# Document excerpt
▽

For Sacrament is indeed a book written in shades. Above all, Barker is in my opinion one of the most talented stylists of our age. His narratives, even where they lack action and are simply contemplative, are plainly above praise. The enigmatic Jacob Steep and Rosa McGee who imbued the life of wretched Will Rabjohns with that uneasiness which was later to grow and wreck his sanity are probably among the most extraordinary, nontrivial, and so--on some very deep, rudimentary level--the most frightening characters I've ever encountered in the literature. To reiterate though, this is not the kind of fright you'd expect when you read about someone with a meat-ax about to crack your skull in two.

The book starts with Will Rabjohns, arguably the world's most famous wildlife photographer, trying to talk to a half-mad hermit who tucked himself away in a small northern village, Baltazar, about a mysterious couple he had met earlier in his life--Jacob Steep and Rosa McGee. So, in the first part of the book, we get a glimpse of Will Rabjohns the grown-up. Then, after an assault by a wounded bear, Rabjohns falls into a coma from which he may never recover.

His mind, meanwhile, drifts away to the recollections of how he grew up as a second and apparently much less loved child; in a family where his elder brother was ran down by a car and so killed. To save his mother shattered with grief, his father--a philosopher of some renown--decides to move to a village rather far from where they lived (Manchester), Burnt Yarley. There the plot starts to unfold in all its creamy and seductive magnificence.

Will makes friends (kind of) with a strange couple, a brother and a sister; and, as he's evidently not very welcome at home, he at a certain point in his wanderings simply gets lost in the fields during a storm. There, he meets another couple: a woman of unearthly beauty and her companion, a remarkably effective gentleman of some forty years. The couple and Will become friends, too... in a sense. Until, in the course of many strange events, he begins to uncover something about them (such as the fact that they are seemingly quite immortal, or that Jacob Steep seeks to cleanse the world of all the last species so that it may be cleaner and God's voice might be heard) which, were he adult, would make him flee them instantly--but since he's a boy, his psyche is flexible and so, as a flesh of a clam, adapts to a burning alien particle.

However as time goes, the pearl expands and devours him from the inside. Thus follows his awakening and the beginning of his conscious quest for Jacob Steep, the Killer of Last Things, and his fair lady Rosa McGee. The two men are intertwined (in a rather Freudian way, one might add) in a manner which none of them likes. It is a conflict which shall ultimately be resolved (with the addition of numerous other characters, all of them unlike anything you've seen before) and its resolution is the punchline of the book.

△

# Written problem A
From the book review, extract the passage starting with "The book starts" and going on through "may never recover.".
# Written problem B
List every named place that appears in the book review.
The lines that follow the review can be left aside.

# Given data
▽

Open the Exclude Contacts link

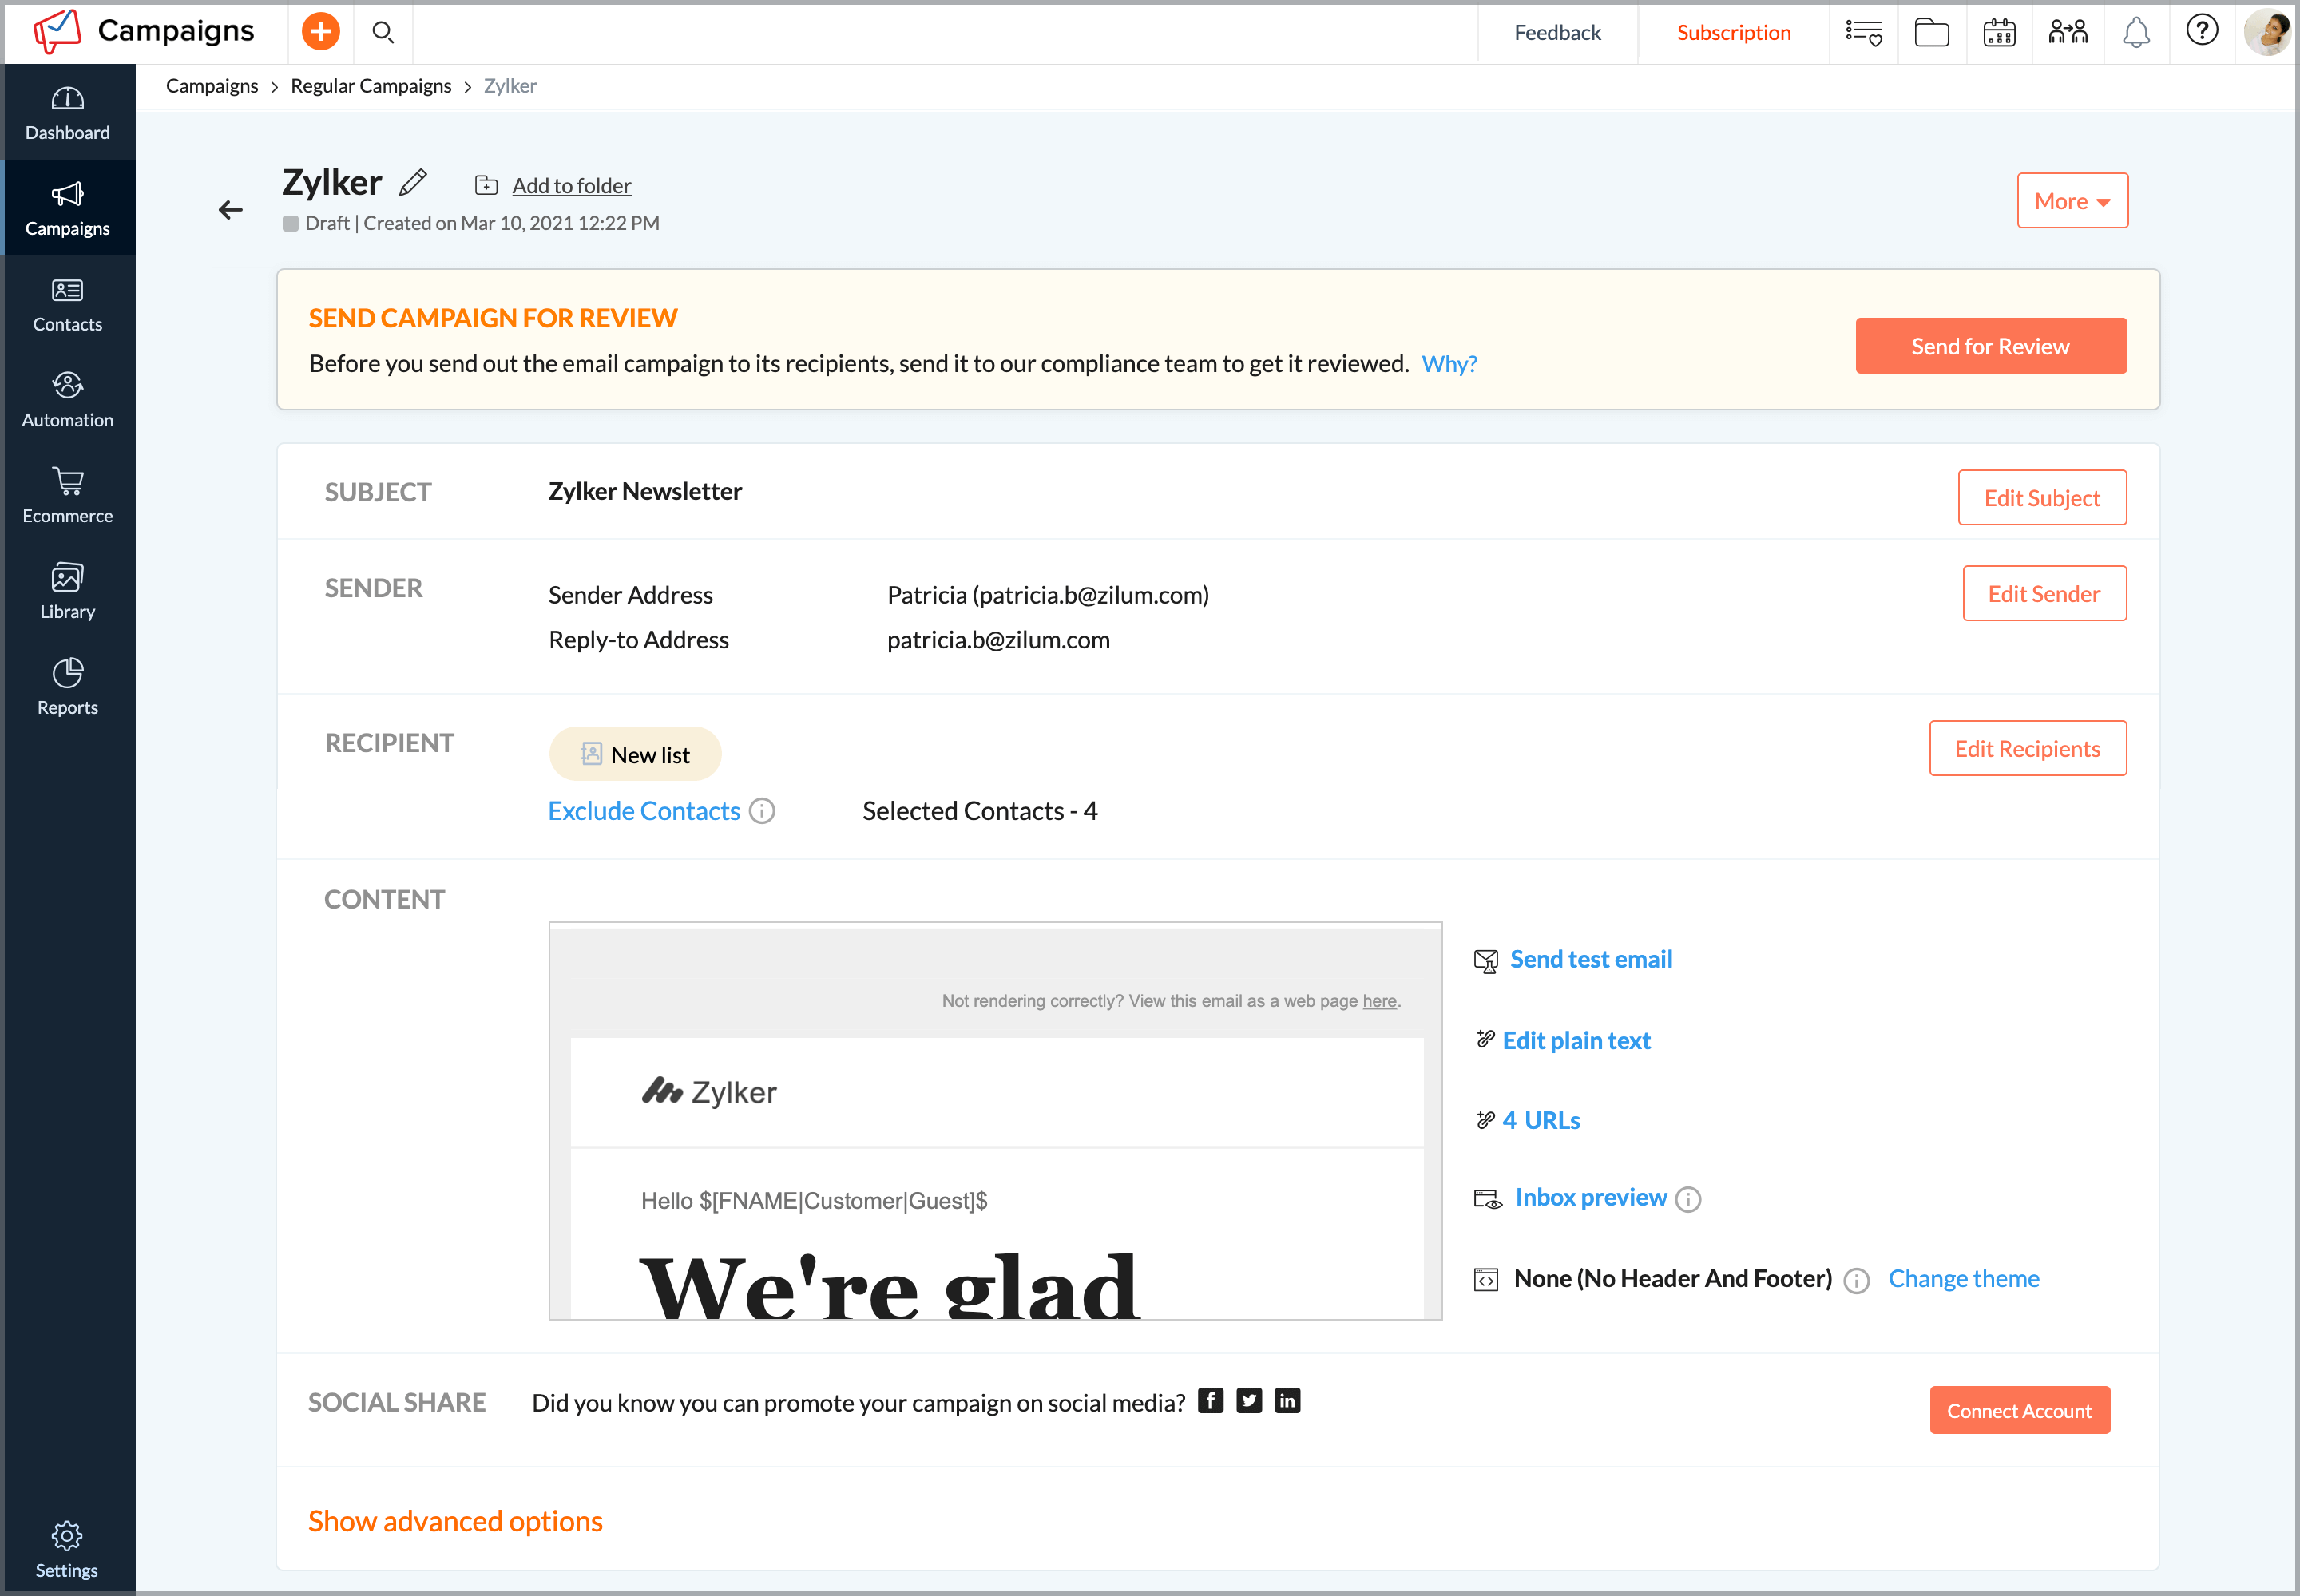[643, 810]
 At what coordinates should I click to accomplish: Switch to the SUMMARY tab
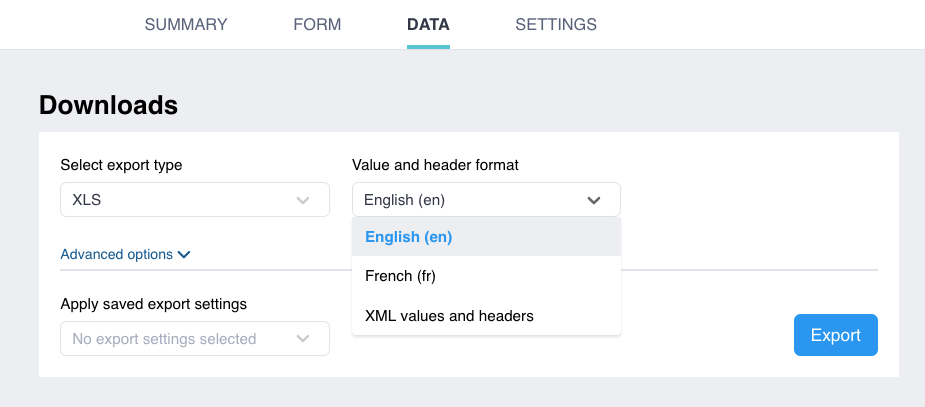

△

# Expected answer A
The book starts with Will Rabjohns, arguably the world's most famous wildlife photographer, trying to talk to a half-mad hermit who tucked himself away in a small northern village, Baltazar, about a mysterious couple he had met earlier in his life--Jacob Steep and Rosa McGee. So, in the first part of the book, we get a glimpse of Will Rabjohns the grown-up. Then, after an assault by a wounded bear, Rabjohns falls into a coma from which he may never recover.

# Expected answer B
Baltazar
Manchester
Burnt Yarley